Task brief -
Continue the debugging puzzle dialog below, starting after its final line.

Selection -
March 95 - KON & BAL'S PUZZLE PAGE
KON & BAL'S PUZZLE PAGE
See if you can solve this programming puzzle, presented in the form of a dialog
between Konstantin Othmer and guest puzzler Josh Horwich. The dialog gives clues
to help you. Keep guessing until you're done; your score is the number to the left of
the clue that gave you the correct answer. Even if you never run into the particular
problems being solved here, you'll learn some valuable debugging techniques that will
help you solve your own programming conundrums. And please, make KON &
BAL's day by submitting a puzzle of your own to AppleLink DEVELOP.
Josh Hey, KON, where's BAL?
KON Hmmm. That's a good one. Have you checked all the usual places: his cube? the
fitness center? prison?
Josh No sign. He won't even return my calls.
KON Maybe his answering machine is on the fritz?
Josh Hold on! Finding BAL was not the puzzle I had in mind.
KON Well, I hope this is an easy one if I have to go it alone.
Josh It's right up your alley. Let's see if all that Sega programming has made you soft. I
have a Mac IIci with 8 MB of RAM, a late alpha version of System 7.5, QuickDraw
GX beta 3 . . .
KON Hold on, hold on! There's the problem! Swap hard drives with a machine that has
working system software, and your bug, whatever it is, goes away. While you're at it,
why don't you buy a Mac with a little more horsepower?
Josh Not so easy, KON. We're here to solve these problems, to "learn some valuable
debugging techniques," remember? Anyway, I'm printing from Deneba's Canvas to a
LaserWriter Pro 630. My machine gets a bus error while spooling a nasty sample
document consisting of a bunch of Ferrari F40s that Lance thoughtfully duplicated
and rotated in Canvas.
KON OK, let's isolate the offender here. What happens if you install GX beta 3 on the IIci
running System 7.1?
Josh The problem goes away; the document prints beautifully. You even get all those cool
GX printing features, like document redirection and printing extensions. Don't you
just love it?
KON It's great! I can't wait to install it. How about some more information about the crash?
Josh What? You haven't figured it out yet? OK, I'll be nice, since BAL is hiding out. Let's
install a debugging version of the beta 3 GX Graphics INIT, and see what we can
find. I'll be even nicer and give you a version with MacsBug symbols.
KON So where's the crash?
100 Josh It looks like we don't crash in GX itself. MacsBug heap checks reveal nothing amiss in
any heap. But we crash in a CMP.W (A2), D0 instruction, with A2 looking like
garbage. What next?
KON How about a wh pc MacsBug command to see where we are?
90 Josh The PC is 1270 bytes into a locked, purgeable, relocatable block in the system heap.
The block even consists of legitimate code! It's about 16K long, if that's any help to
you. A stack crawl reveals no interesting MacsBug symbols, just to make things even
KON OK, let's try to figure out who owns this block. Find the beginning of the block and
use dm to look around. Any clues?

Source data -
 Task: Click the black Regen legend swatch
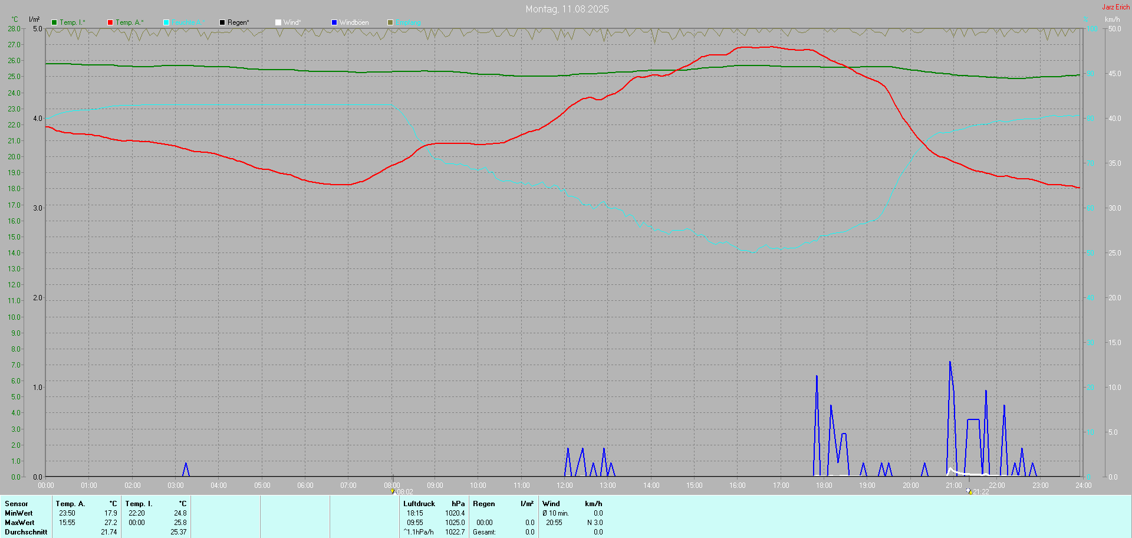[222, 22]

Right answer -
Josh Nothing obvious, like the programmer's name and phone number. Only a few
cowboys like you would leave such a nice trail. I do notice some four-letter constants
near the top, like 'mach', 'fpu ', and 'qd ', but overall the block looks like a bunch of
680x0 opcodes, as one would expect.
KON All right, let's use il to look around the block and see if we can find any telltale traps.
Maybe from there we can guess what sort of code this is, or even who owns it.
80 Josh Besides the smattering of Gestalts, HLocks, HUnlocks, and GetTrapAddress traps, I
notice a _ComponentDispatch and a _SetComponentInstanceStorage call. Overall,
this code has very few traps, and lots of computational code.
KON I was told there would be no math! This code sounds like a Component
Manager-based code resource that went amuck. Given that we're dealing with printing
from GX, I'd guess it's ColorSync and not QuickTime. Let's be skanky and see how
we got into this wonderful code. Move the PC to the end of the function, and step us
out of here. What do we find?
70 Josh Getting warmer! After walking our way out of here in MacsBug by placing the PC
near the end of each function and tracing over the UNLK A6 and RTS instructions,
we discover that we are in fact inside a component called by ColorSync! Continuing to
step out in this fashion reveals that the trap that was called was _ColorMatch. Didn't
you write some of the slime we're looking at now?
KON Nothing doing. It's clearly a GX bug, just like the one from the last Puzzle Page. You
GX people like to pawn off your problems on everyone else. What else can you tell
60 Josh OK, since I wrote much of the lovely code that has GX calling ColorSync, I'll even
lend a hand. Let's restart and do an atb ColorMatch and see what happens. After
setting this up, we discover that GX calls ColorSync to convert some colors from RGB
to CMYK. The data it passes to CWNewColorWorld looks fine -- it's merely the 14-
inch Macintosh Color Display color profile. ColorSync returns noErr, and we later
crash when we actually try to match a color using CWMatchColors.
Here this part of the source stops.